The fight looks just as bad now as it did when it was announced, despite the fanfare and insane notion that this fight is somehow a step to bringing boxing to network television.

However, I, like so many fight fans, will hold my nose at this steaming pile of nothing and fork out $55 in the hope that the undercard bouts carry the day, and at 1 AM Sunday, we won’t feel cheated because our date deceived us with online photos of a younger, skinnier person from ten years past.

That’s exactly what we’ll get this week, photos and highlights of a younger and better Shane Mosley. We won’t see rounds 3-12 against Floyd Mayweather and we won’t be shown the 12 ugly, boring rounds with Sergio Mora. We’ll see the pretty, new-and-improved, “in the best shape of my life” Shane Mosley.

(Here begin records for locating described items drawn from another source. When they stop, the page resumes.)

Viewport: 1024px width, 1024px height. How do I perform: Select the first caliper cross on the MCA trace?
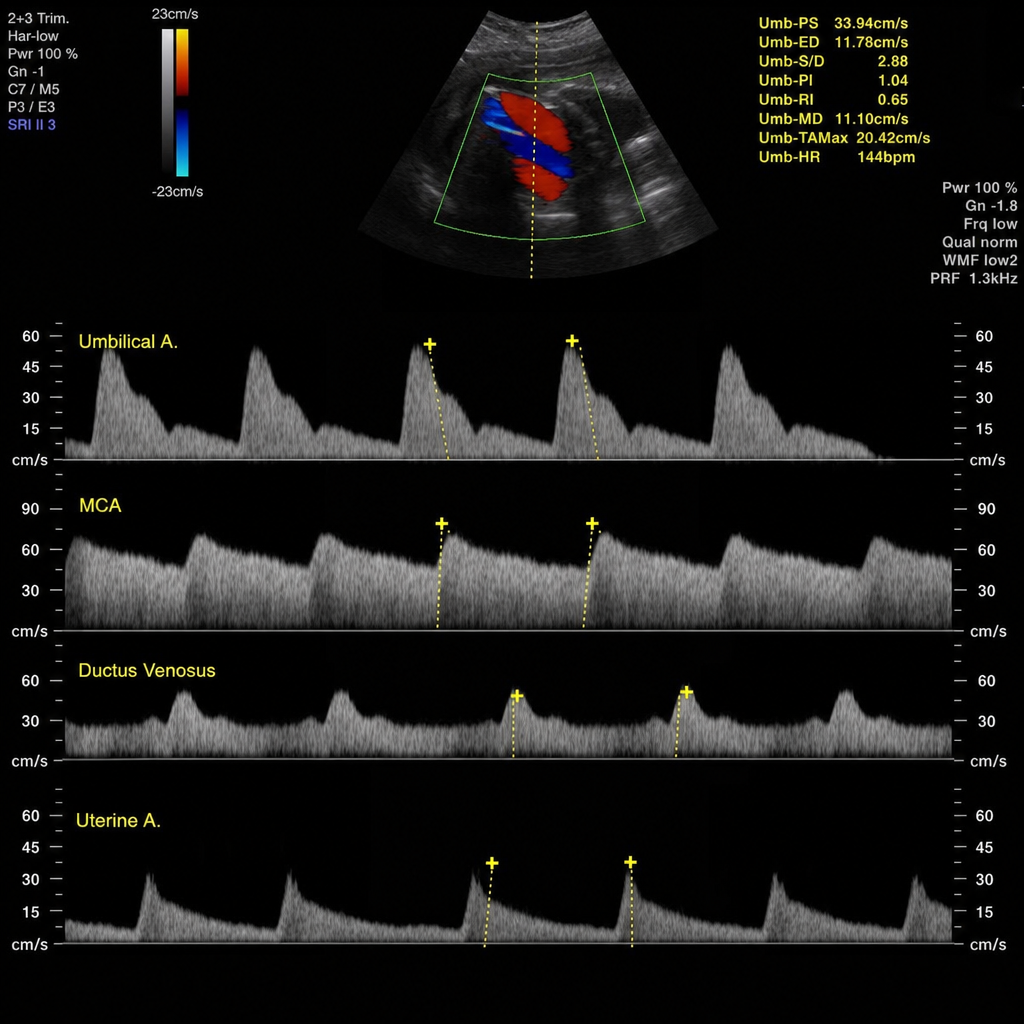[441, 523]
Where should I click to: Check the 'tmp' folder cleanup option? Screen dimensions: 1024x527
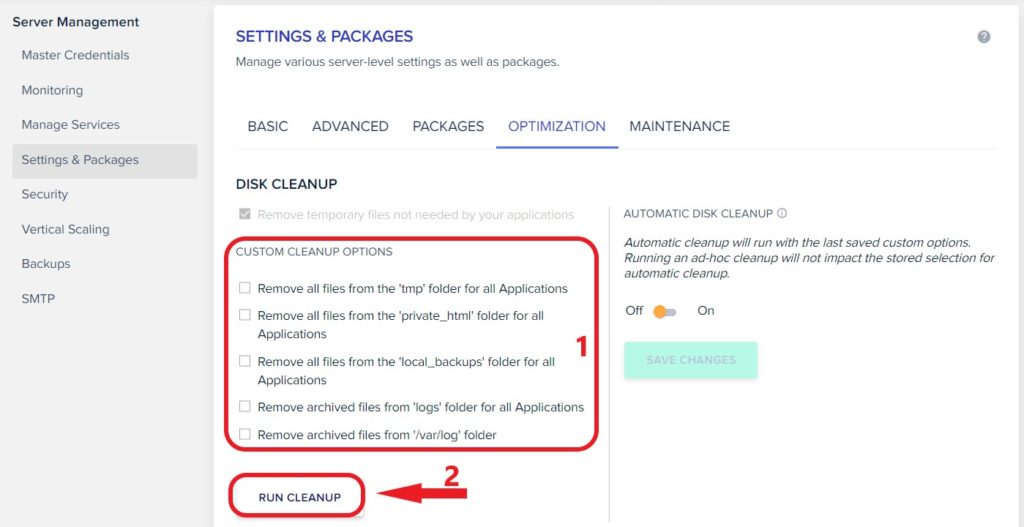coord(245,287)
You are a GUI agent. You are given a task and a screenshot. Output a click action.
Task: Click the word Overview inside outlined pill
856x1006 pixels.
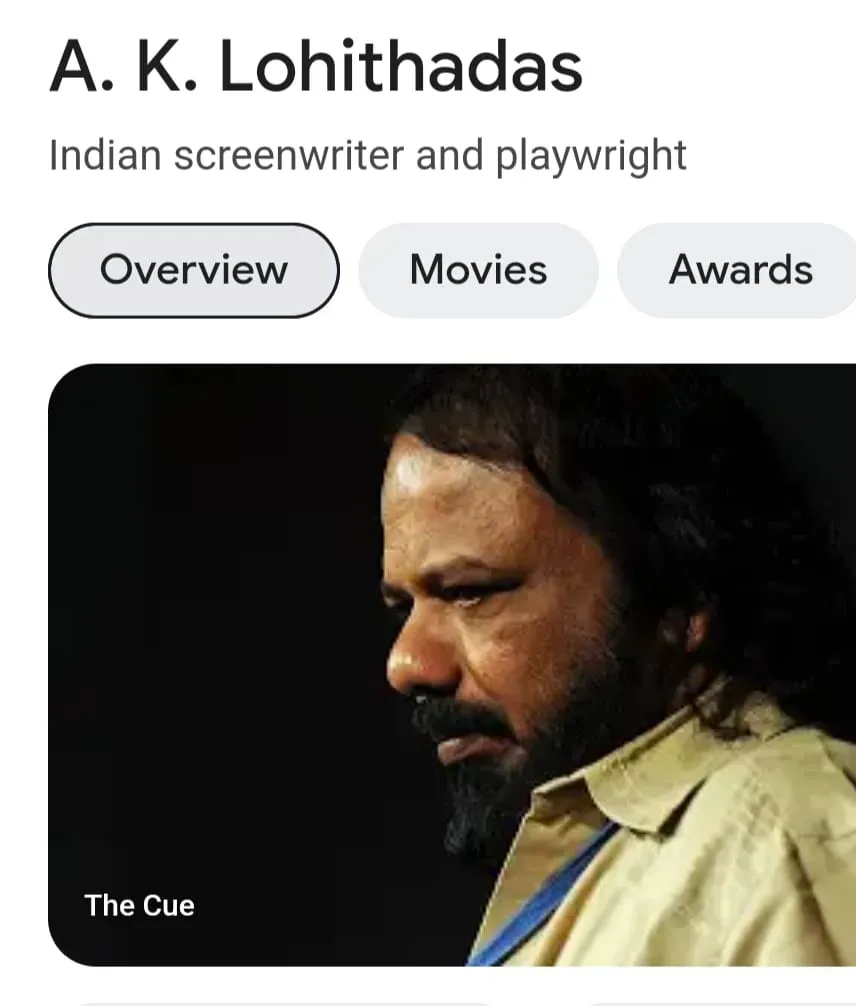[x=194, y=270]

But all the talk of a great training camp and how their styles make for a great fight and the slick “Fight Camp 360” infomercials will mean nothing when the bell rings at the MGM Grand next Saturday. The reporters desperately trying explain why this is a good fight, sounding as pathetic as university presidents do when justifying the BCS, will make just as significant an impact.

The fight is what it is, a tune-up or stay-busy fight to make some money while not risking a potential huge payday against Floyd Mayweather. While there’s nothing wrong or new about tune-up or stay-busy fights, over the past two decades, we have seen a dramatic change in how these fights are made, marketed, and sold. We’ve reached the point that it’s a big deal for the sport’s biggest names to just merely fight, regardless of the quality of opposition. Today, just appearing on the stage is enough.

But that doesn’t mean the opponent is irrelevant? No. Opponents now are chosen solely on financial considerations. Now we all know that money has always been the driving force when making fights. Pay-per-view and closed circuit fights have been around since Sugar Ray Robinson/Randy Turpin II but in previous decades, the correlation between a great fight and a big-money fight was much closer.

  This brings us to Mosley, who remains one of the few fighters left with any name recognition with the average American sports fan. For the past two decades, boxing has so successfully turned its back on the average American sports fan, there are now just a handful of boxers left that the casual sports fan has even heard of. Mosley earned this fight by merely hanging around longer than other fighters of renown.

Perhaps the major turning point was when the horrendous Mike Tyson-Peter McNeely sideshow sold 1.5 million PPV buys and promoters realized that it safer and more profitable to create stars rather than great fights. If there was a big-money fight that never even had the patina of a possibility of a good fight, that was it.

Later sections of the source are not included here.